December 31, 2007

Lessons Learned in Florida

Anhinga (Sanibel Island, Florida, USA)I'm back now (obviously). Although I can't say my trip was restful, that was never really the goal. I explored areas of Florida which I had not previously visited, mostly around Fort Myers Beach, Sanibel Island, and Naples, and found it to be a birding paradise. I won't bore you with the details except to say that I was able to see many species I had never seen before. Instead, I'll focus on some observations related to religion and a few lessons learned that I want to share.

Here in Mississippi, one thing which can be counted on every year is that the entire state seems to shut down on Christmas day. That we are supposed to have more churches per capita than any other state suggests that part of the reason for this is to be found in an unusually high level of religious belief. In any case, I often take advantage of it by going outside. Birding is especially fun because I tend to be more successful the fewer people are around.

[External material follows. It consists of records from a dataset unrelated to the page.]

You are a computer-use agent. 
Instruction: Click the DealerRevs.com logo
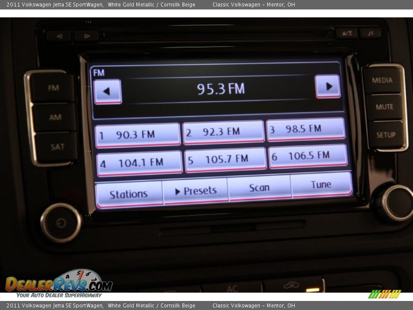point(59,284)
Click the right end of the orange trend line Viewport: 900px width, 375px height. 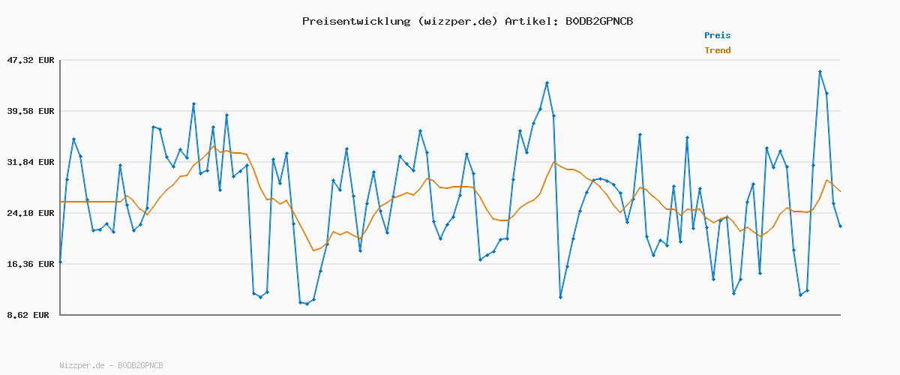840,191
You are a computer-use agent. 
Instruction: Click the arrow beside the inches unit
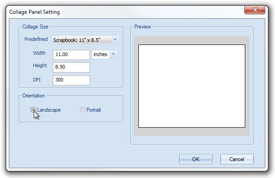[113, 54]
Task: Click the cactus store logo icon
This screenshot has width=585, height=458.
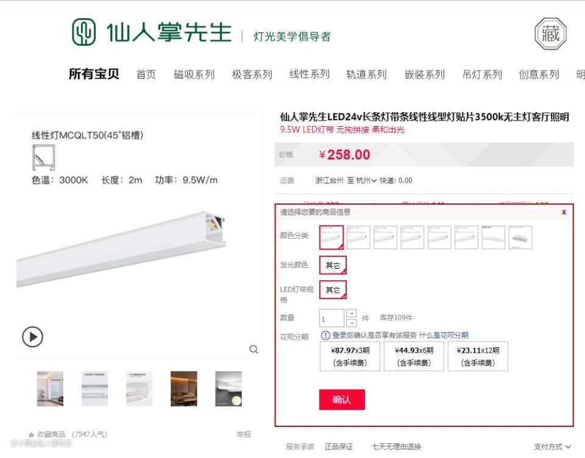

South Florida presented an unexpected contrast. Little shut down other than the stores, and there were droves of people in the birding areas. I kept thinking to myself, "Why are there so many people out here on Christmas?" Of course, Florida is far more populous, more religiously diverse, and draws many tourists to these areas (including those from outside the U.S.). Still, I was surprised to find Christmas as busy as any other day. Nobody Merry Christmased me or asked why I wasn't in church. I saw no Jesus t-shirts in the birding areas. Instead, it seemed that the other people were there for the same reason I was - to enjoy the beauty of nature.

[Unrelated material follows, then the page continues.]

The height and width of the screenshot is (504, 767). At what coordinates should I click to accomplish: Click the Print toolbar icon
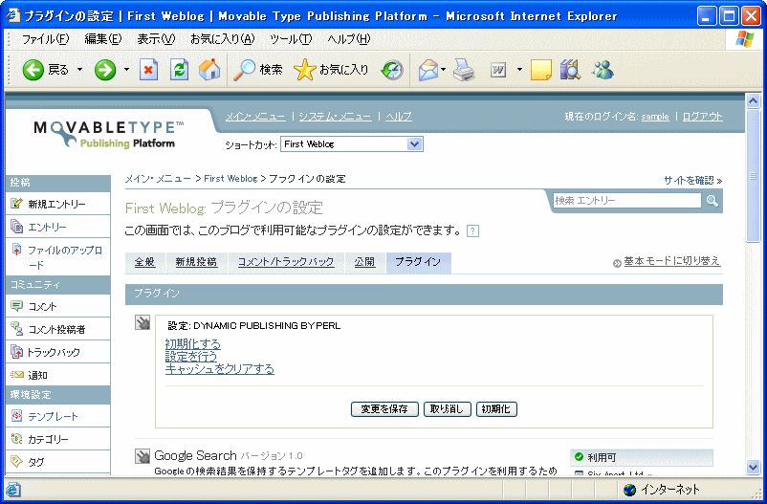click(x=464, y=70)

I had to balance these impressions against the Jesus fish, anti-choice billboards and bumper stickers, and fundamentalist churches I encountered along Interstates 10 and 75. Florida is far from secular. Could it be that the sorts of people who visit birding and wildlife areas tend to be somewhat less religious? Or perhaps a better way of phrasing it, could it be that more secular individuals are likely to be found in such areas? I really don't know, but that would seem consistent with what I experienced.

In exploring the Everglades, I came away saddened that we are rapidly losing this area through commercial development and a chronic short-shortsightedness when it comes to protecting our environment. That Christianity has contributed to this is undeniable, and while I am encouraged to see some moderate Christian organizations and even a few evangelical groups beginning to recognize the value of the environment, I fear that it may be too late. The biblical notion of human dominion over nature which has infused American culture from the beginning comes at a high cost.

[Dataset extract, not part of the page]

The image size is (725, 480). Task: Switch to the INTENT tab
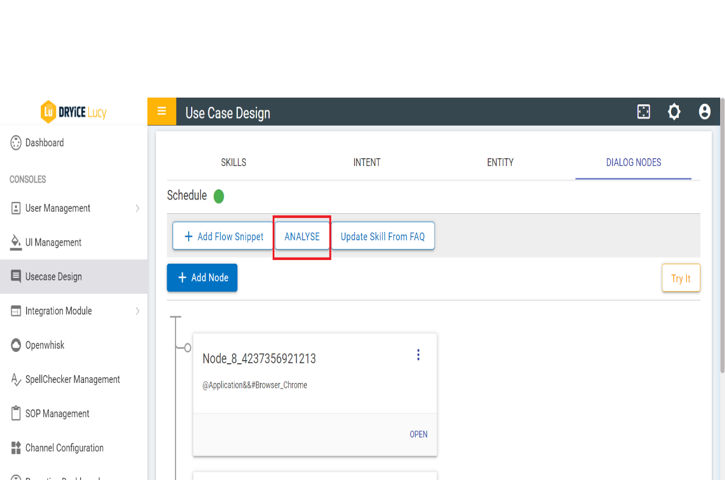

I learned a few things on this trip, not the least of which is that I really need to make the time to get out in nature more often. Not only does it appear that I may encounter more like-minded people in natural history museums, wildlife preserves, birding locations, and the like, but there is something so centering about immersing oneself in nature. I can see how some people would regard this as a spiritual experience even though I prefer to frame such experiences through the lens of naturalism. I've never been one to obsess over New Year's resolutions, but I think I'd like to make more of an effort to turn off the computer, get out of the house and off the main drag, and spend more time where I can appreciate the natural world around me which my Christian consumerist culture so eschews.